[Stored records]
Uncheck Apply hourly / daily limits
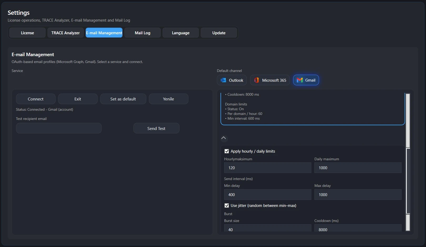426x247 pixels. tap(227, 151)
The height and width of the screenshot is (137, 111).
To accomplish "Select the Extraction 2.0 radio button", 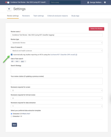I will click(12, 114).
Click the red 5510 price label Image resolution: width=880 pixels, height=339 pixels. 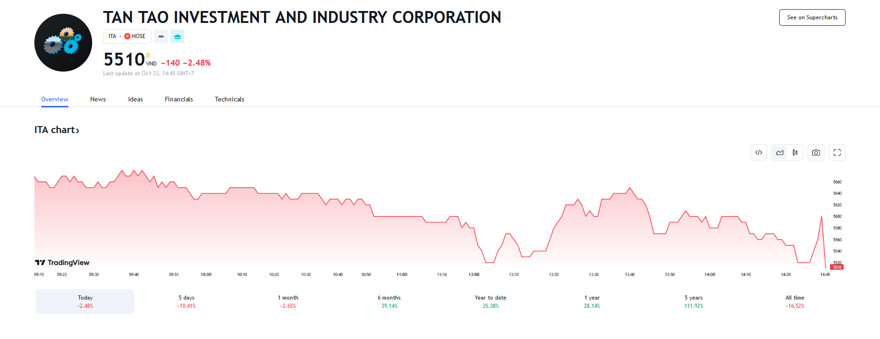[x=837, y=267]
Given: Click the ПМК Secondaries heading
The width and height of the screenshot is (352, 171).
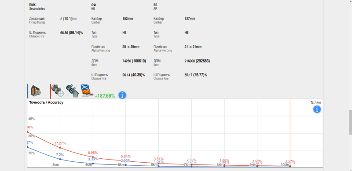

Exercise directions — I need the lines from the one holding "Given: Click the ПМК Secondaries heading" through the last line of the entries set down exactly, with every picture left out.

Exercise response —
Given: Click the ПМК Secondaries heading
The width and height of the screenshot is (352, 171).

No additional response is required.